Supplied data

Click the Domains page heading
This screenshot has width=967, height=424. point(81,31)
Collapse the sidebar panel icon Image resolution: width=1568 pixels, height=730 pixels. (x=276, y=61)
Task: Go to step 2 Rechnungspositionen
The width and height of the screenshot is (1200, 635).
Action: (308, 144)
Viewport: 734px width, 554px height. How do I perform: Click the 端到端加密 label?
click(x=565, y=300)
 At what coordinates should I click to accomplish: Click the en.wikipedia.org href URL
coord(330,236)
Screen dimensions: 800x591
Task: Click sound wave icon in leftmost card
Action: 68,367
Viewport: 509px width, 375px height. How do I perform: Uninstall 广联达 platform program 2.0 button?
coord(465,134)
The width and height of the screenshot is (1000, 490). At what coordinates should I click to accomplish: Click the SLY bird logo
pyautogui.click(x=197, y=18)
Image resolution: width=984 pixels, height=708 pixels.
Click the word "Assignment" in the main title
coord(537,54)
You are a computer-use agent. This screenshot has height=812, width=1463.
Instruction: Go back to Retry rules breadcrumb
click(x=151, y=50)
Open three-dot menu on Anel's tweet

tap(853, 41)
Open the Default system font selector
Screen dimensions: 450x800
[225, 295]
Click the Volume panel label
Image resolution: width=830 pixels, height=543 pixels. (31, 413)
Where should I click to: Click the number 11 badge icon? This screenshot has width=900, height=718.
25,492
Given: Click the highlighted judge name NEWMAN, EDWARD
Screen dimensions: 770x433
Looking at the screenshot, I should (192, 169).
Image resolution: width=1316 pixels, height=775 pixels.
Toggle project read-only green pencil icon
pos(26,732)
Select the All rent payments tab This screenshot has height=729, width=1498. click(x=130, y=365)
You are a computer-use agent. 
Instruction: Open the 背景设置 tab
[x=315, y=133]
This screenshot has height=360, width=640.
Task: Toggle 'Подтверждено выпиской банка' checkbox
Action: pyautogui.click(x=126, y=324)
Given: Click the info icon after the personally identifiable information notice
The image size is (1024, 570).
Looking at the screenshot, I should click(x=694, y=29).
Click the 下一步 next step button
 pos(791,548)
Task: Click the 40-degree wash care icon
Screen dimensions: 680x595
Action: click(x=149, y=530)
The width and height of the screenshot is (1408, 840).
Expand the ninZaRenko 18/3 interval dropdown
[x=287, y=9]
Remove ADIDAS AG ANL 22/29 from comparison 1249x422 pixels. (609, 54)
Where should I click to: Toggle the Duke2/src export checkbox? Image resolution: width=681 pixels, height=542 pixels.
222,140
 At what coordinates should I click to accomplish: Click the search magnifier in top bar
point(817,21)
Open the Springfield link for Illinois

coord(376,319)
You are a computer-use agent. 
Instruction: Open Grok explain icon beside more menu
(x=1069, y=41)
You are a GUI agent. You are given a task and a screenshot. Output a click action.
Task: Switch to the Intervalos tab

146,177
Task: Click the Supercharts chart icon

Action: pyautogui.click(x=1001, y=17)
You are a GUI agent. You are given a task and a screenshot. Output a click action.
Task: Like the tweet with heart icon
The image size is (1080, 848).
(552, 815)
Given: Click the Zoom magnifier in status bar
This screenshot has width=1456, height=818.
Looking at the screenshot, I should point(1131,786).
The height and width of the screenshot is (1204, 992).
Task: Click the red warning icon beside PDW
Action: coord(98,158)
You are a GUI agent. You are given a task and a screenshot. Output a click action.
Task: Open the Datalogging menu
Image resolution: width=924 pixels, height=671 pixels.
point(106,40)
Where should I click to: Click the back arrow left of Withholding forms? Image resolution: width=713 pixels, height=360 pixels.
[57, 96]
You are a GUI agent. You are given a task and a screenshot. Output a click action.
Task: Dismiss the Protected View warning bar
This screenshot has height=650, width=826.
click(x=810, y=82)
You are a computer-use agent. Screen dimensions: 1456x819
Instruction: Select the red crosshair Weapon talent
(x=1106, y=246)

Assignment
From the entries, copy every line in which the string "computer" can be found.

Output of the exercise
You are a computer-use agent. This screenshot has height=812, width=1463.
You are a computer-use agent. 
You are a computer-use agent. 
You are a computer-use agent. Screen dimensions: 1456x819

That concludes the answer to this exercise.